Saya baru ngomong seperti ini di salah satu blognya deathlock:
Setiap orang punya preferensi dalam hidup. Dia bisa saja punya kecenderungan lebih berat kepada salah satu pihak yang bertikai.
Tanpa memperhatikan siapa yang benar dan salah dengan objektif sekalipun, Har?
Yah.. itulah manusia, mau bagaimana lagi? Selain sisi rasional dan logika, pemikiran kita juga dipandu oleh insting. Kita mendengar hanya apa yang ingin kita dengar, kita melihat hanya apa yang ingin kita lihat. Saat itulah informasi yang kita terima mulai terdistorsi. Belum lagi pengaruh luar, entah masalah pembelokan informasi, emosional, faktor suka-tidak suka. Masih banyak….. lagi.

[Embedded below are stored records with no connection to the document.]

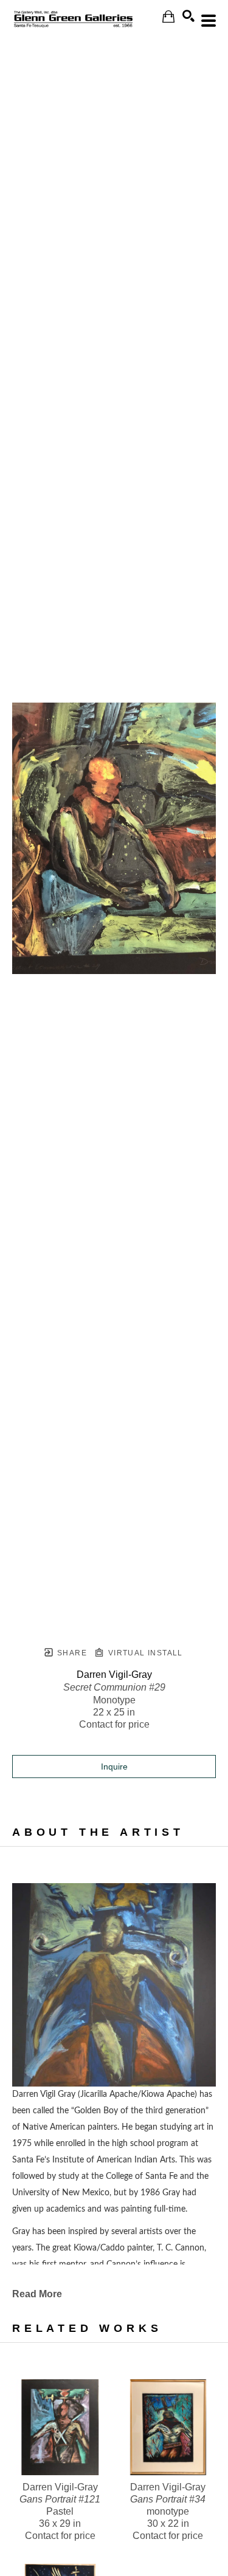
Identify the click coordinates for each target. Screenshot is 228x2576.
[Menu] (208, 21)
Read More (37, 2294)
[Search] (188, 16)
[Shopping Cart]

Jadi lucu barangkali ya? Berharap ada yang 100% objektif di dunia ini. Lha belum tentu juga yang sudah kita cap benar itu pasti benar, belum tentu juga yang salah itu pasti salah.
Saya pikir di sana lah perlunya kearifan dalam menilai.

assalamu’alaikum…
preferensi manuasia memang berbeda, yanga benar hanyalah dalam Al-Qur’an.